Business Spin-Off to Generate Cash
New York, NY — Hewlett Packard Enterprise Co (NYSE:HPE) may double its dividend payouts to $0.46 a share as the company frees up more cash after the spin-off of its services business, according to a Citigroup Inc analyst Jim Suva.
Suva also raised his 12-month price target on the stock to $25.00 from $20.00, implying 25% upside from Friday’s closing price.
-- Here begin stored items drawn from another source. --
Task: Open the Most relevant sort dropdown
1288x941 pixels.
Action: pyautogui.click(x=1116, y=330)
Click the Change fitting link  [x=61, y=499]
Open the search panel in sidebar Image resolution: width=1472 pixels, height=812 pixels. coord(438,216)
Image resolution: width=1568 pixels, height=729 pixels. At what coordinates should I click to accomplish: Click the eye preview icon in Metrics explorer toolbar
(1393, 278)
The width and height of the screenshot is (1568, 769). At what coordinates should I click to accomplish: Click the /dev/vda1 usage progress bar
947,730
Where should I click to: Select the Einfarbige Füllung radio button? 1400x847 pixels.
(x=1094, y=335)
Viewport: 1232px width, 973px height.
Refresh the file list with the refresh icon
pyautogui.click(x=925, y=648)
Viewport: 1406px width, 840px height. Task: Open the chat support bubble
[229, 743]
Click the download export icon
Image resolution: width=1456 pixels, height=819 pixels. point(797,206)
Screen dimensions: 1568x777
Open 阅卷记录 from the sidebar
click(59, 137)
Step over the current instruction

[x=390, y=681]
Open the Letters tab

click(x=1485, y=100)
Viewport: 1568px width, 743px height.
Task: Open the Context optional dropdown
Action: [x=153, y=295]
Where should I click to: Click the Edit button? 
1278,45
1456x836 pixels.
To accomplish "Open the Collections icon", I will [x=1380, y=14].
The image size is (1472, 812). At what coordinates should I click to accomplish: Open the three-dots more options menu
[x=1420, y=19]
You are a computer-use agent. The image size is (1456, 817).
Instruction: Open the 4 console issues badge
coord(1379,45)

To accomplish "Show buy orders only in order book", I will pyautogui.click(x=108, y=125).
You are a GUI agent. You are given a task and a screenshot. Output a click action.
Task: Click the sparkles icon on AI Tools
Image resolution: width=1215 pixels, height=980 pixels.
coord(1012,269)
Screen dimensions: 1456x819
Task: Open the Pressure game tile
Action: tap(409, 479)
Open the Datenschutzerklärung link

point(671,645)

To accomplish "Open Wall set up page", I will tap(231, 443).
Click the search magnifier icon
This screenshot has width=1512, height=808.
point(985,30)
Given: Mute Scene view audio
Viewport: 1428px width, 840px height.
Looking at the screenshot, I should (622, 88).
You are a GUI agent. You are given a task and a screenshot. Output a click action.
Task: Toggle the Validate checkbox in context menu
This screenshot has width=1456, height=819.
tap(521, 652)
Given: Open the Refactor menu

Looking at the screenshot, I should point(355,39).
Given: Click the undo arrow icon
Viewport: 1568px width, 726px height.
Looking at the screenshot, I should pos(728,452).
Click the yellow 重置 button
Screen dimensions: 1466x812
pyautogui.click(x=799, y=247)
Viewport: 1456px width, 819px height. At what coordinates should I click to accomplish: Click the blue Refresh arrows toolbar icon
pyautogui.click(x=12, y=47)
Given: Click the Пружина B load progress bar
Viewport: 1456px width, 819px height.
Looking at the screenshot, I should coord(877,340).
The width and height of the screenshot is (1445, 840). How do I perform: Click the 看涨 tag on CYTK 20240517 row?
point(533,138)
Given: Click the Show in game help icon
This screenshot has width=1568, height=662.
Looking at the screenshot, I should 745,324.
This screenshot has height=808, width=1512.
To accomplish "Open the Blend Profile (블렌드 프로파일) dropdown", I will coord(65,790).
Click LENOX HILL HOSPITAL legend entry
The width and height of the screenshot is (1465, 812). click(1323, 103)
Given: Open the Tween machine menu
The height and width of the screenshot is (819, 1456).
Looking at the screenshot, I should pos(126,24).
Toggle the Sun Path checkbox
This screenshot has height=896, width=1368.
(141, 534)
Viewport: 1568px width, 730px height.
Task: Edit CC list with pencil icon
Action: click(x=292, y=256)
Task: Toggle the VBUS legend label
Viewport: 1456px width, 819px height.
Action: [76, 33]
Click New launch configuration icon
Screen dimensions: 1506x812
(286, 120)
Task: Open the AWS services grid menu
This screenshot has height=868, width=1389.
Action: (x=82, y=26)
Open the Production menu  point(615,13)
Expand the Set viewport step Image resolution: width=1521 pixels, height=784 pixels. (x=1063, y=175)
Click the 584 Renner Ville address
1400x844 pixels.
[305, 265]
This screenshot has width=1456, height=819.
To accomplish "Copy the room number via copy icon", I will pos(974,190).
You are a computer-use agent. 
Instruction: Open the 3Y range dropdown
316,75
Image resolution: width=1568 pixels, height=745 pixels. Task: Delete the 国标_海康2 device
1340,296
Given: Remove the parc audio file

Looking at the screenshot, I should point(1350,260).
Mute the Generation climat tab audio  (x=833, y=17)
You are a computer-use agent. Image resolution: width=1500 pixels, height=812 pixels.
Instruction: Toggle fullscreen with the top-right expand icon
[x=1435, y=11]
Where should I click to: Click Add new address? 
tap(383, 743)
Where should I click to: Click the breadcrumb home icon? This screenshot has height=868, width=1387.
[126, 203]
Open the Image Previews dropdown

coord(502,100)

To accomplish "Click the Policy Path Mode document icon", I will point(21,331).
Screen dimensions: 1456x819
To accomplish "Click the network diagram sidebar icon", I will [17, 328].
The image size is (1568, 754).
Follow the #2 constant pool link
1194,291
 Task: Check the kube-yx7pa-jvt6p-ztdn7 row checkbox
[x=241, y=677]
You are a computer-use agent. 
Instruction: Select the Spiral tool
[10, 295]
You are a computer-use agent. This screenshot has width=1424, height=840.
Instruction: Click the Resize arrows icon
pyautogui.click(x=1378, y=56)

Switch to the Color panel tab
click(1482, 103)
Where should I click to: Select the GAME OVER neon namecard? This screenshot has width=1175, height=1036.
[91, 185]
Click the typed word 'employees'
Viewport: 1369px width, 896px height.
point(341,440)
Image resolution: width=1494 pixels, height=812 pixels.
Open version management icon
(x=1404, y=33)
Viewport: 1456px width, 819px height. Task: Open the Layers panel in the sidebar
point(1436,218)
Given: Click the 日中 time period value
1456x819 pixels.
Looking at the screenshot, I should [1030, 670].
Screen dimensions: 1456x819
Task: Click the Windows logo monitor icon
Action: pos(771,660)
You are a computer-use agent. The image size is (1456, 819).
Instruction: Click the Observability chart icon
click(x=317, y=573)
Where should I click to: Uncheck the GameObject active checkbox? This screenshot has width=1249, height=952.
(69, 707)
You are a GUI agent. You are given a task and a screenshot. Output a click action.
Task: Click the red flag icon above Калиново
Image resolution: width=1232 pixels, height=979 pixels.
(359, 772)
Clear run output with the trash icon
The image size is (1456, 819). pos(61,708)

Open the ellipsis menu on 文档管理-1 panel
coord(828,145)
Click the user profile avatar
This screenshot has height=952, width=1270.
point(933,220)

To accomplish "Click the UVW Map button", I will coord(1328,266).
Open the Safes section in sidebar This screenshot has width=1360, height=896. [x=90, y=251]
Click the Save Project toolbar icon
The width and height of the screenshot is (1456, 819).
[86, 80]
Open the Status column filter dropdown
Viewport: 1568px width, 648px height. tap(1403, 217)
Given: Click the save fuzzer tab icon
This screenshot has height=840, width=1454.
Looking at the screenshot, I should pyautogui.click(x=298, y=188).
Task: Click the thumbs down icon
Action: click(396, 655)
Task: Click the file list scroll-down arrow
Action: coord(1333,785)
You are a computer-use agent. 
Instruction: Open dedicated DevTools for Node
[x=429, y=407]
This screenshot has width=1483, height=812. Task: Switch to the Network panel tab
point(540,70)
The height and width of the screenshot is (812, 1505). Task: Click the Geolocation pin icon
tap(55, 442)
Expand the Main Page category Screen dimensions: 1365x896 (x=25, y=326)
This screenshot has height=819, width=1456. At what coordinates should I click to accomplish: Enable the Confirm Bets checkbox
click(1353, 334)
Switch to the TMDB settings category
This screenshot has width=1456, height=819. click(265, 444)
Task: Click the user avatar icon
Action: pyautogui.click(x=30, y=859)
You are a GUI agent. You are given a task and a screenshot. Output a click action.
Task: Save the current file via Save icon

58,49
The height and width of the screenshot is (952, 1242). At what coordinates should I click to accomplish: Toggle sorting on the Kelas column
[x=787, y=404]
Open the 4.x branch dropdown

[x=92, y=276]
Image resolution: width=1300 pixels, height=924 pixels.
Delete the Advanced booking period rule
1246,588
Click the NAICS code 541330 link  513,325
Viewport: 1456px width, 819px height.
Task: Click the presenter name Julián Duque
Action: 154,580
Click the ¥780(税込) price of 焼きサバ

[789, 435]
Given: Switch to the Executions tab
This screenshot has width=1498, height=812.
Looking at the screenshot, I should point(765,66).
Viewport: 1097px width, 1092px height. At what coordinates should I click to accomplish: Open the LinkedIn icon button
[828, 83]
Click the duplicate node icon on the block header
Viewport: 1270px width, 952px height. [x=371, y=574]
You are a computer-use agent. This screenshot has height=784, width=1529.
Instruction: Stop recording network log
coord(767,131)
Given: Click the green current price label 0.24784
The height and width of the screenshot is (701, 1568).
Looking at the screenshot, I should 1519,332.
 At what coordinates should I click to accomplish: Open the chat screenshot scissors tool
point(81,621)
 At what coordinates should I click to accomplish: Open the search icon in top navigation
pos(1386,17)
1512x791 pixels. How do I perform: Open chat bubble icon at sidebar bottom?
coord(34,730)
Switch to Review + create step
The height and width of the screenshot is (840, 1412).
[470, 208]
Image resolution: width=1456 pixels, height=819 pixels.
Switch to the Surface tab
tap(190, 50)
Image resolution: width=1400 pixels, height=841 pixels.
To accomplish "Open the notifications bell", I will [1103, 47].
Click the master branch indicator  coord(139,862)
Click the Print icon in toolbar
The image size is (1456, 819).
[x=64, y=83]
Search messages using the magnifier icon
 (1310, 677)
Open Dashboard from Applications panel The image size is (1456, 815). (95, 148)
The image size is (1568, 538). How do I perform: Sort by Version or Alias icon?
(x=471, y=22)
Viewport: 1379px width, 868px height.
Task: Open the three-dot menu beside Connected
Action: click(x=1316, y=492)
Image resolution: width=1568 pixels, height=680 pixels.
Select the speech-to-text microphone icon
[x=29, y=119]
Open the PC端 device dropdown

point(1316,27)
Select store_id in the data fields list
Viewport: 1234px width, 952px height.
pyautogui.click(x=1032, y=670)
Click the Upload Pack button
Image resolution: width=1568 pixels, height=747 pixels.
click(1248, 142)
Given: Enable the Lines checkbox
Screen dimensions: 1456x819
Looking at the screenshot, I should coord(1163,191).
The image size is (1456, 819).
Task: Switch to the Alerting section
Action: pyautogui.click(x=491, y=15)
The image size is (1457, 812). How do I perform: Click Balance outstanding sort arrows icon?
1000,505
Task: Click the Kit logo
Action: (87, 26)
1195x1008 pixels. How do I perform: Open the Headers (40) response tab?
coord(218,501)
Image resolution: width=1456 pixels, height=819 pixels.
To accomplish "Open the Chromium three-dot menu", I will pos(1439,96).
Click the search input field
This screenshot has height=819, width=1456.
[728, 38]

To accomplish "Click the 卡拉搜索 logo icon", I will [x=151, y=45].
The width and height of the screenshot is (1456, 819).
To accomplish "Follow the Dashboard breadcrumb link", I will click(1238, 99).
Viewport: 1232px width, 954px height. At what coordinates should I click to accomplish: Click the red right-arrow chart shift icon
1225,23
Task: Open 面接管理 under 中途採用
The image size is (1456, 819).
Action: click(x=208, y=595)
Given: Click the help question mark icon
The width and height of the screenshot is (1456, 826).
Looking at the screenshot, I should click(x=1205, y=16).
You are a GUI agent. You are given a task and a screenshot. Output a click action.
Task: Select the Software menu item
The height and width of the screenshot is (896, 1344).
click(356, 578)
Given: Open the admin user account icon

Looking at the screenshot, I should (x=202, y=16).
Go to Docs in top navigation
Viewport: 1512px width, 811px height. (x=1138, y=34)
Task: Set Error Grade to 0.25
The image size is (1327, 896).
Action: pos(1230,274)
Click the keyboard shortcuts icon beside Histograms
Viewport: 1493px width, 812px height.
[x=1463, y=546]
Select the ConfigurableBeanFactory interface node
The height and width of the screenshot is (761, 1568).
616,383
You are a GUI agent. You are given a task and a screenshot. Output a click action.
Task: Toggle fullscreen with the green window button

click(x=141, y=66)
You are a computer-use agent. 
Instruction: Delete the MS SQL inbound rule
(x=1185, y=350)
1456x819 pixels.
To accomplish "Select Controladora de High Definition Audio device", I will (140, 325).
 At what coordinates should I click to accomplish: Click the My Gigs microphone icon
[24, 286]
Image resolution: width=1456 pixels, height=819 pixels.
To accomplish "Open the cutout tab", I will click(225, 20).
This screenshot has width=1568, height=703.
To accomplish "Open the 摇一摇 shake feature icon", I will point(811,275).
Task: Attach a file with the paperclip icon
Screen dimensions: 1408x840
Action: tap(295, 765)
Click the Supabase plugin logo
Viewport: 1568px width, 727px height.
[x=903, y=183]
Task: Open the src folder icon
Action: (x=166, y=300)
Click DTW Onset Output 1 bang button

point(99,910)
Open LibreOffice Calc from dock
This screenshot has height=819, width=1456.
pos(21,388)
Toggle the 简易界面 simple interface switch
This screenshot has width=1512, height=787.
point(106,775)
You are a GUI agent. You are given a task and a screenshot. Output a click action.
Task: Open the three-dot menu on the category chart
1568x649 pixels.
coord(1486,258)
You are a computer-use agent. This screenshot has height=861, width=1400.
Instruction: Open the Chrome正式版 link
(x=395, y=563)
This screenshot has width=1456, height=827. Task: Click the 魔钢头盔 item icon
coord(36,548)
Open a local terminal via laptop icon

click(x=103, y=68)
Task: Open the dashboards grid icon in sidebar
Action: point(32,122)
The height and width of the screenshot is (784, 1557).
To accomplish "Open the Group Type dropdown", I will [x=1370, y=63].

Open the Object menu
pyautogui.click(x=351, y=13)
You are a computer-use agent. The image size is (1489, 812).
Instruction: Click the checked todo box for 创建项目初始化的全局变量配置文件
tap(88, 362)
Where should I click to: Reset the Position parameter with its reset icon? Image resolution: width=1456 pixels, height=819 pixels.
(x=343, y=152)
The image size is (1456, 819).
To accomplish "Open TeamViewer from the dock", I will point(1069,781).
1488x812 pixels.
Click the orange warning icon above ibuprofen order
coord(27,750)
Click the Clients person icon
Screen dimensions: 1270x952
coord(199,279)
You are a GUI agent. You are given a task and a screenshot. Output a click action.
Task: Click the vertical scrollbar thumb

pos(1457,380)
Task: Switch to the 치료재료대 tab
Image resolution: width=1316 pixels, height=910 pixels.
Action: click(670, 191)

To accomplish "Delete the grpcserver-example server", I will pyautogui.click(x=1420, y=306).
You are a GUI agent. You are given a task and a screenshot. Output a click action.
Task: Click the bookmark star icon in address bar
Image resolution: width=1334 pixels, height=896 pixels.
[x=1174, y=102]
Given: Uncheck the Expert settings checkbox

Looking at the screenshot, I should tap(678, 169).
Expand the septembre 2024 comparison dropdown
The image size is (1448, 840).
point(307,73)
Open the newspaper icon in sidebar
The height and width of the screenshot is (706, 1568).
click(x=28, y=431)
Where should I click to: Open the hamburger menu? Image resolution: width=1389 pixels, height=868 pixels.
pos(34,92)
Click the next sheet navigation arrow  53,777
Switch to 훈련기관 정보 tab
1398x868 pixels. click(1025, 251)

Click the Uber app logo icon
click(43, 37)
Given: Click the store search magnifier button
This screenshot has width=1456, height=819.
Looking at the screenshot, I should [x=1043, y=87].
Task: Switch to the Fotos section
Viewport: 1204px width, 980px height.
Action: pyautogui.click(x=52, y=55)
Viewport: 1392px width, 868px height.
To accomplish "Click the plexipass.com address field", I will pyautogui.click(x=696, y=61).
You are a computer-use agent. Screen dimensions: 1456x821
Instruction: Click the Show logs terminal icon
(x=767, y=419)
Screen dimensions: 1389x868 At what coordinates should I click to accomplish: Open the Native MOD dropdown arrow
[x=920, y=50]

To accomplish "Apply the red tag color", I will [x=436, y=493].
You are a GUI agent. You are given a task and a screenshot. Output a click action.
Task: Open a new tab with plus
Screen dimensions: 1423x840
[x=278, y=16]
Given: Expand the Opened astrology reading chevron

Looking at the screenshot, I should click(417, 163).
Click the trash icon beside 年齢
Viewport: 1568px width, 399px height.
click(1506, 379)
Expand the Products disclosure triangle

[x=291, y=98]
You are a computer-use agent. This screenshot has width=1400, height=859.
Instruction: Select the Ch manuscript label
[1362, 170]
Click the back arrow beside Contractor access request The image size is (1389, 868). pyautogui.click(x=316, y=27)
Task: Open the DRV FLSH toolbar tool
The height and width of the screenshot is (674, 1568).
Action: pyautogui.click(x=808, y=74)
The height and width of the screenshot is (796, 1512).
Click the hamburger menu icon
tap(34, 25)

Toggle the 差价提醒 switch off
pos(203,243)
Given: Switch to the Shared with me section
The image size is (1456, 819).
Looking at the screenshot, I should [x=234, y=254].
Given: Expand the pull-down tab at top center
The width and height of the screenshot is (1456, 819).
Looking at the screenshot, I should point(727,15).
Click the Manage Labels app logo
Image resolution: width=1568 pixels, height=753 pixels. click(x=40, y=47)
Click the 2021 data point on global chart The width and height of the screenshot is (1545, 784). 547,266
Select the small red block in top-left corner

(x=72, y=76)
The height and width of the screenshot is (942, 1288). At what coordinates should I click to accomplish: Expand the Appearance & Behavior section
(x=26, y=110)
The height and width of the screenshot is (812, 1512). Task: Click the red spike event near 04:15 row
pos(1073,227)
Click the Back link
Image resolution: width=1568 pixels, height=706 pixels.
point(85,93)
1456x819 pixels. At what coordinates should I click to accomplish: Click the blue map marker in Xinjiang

Suva believes investors are underappreciating Hewlett Packard’s ability to generate free cash flow, which puts it in a better position to raise dividends. (Source: “Hewlett Packard Enterprise upgraded to buy on potential dividend increases,” MarketWatch, July 25, 2016.)
Once it completes the spin-off of its services business, a deal announced in May after Hewlett Packard spun off from HP Inc (NYSE:HPQ), Suva said the company could double its dividend payouts to roughly $0.46 a share from $0.22 currently.
HP shares have surged 18% over the past month to trade at $20.27 on the New York Stock Exchange today.
He estimates the normalized free cash flow (excluding restructuring and separation payments) of the core HPE business (excluding services) will be closer to $3.0 billion. That could come with the company pegging total shareholder returns at 65% to 70% of FCF, which is up from a minimum of 50% based on management comments at the most recent analyst day. (Source: “Hewlett Packard Enterprise Co upgraded to buy,” Financial Post, July 25, 2016.)
Hewlett Packard Enterprise said last month it planned to spin off and merge its enterprise services business with Computer Sciences Corporation, as HPE shifts its focus to the cloud services business.
HPE has been restructuring its IT consulting and services group and has already sold at least 84% of its 60.5% stake in Indian IT services provider Mphasis Ltd. to The Blackstone Group for $1.1 billion in April.
HPE, which houses the former Hewlett-Packard’s corporate hardware and services division, said the merger of the two businesses is expected to produce cost synergies of about $1.0 billion in the first year after close. The transaction values HPE’s enterprise business at about $8.5 billion after tax.
The deal is expected to be completed by March 2017, CEO Meg Whitman said on a conference call with analysts. The new company’s board will be split evenly between directors nominated by HPE and CSC.